关键技术包括：（1）PacBio HiFi长读长测序与Hi-C染色体构象捕获；（2）Hicanu/Hifiasm双组装器联合NextPolish纠错；（3）Merqury评估显示k-mer完整度99.6%；（4）效应因子预测采用SignalP v6.0、TMHMM v2.0和effectorP v3.0三重筛选。

主要研究结果：

1. 基因组组装质量：T2T 70-15相比MG8版本新增3.79 Mb序列，N50达6.85 Mb，错误率降低7倍至2×10^-6，Illumina短读长映射率提升至99.87%。
2. 重复序列解析：通过LTR_retriever鉴定到1,720个LTR反转录元件（MG8仅1,114个），其中Gypsy/DIRS1类占比6.82%，揭示转座子在基因组进化中的重要作用。
3. 基因注释升级：整合12个转录组数据预测12,100个蛋白编码基因，平均外显子长度574 bp；线粒体基因组注释显示14个核心基因和27个tRNA基因。
4. 效应因子库扩充：鉴定到493个高置信度效应因子（含分泌信号肽且无跨膜结构域），为宿主-病原体互作研究提供新靶点。
5. 结构变异验证：SyRI分析发现MG8版本中13/22的结构变异位于缺口附近，新组装纠正了这些潜在错误连接。
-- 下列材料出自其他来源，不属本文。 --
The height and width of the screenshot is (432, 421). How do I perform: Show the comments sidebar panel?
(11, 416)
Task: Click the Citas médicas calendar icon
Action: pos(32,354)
结论与意义：该研究建立的T2T 70-15基因组是首个稻瘟病菌黄金标准参考，其完整端粒和重复序列的解析为研究真菌染色体稳定性、效应因子进化及表观调控提供了全新视角。数据集已存入NCBI（PRJNA1210831）和国家基因组科学数据中心（PRJCA034974），将推动作物抗病育种和新型杀菌剂开发。研究团队特别指出，16.93%的重复序列占比和Gypsy/DIRS1元件的富集，暗示转座子驱动可能是稻瘟病菌快速适应宿主的关键机制，这一发现为理解植物病原真菌的基因组可塑性奠定了理论基础。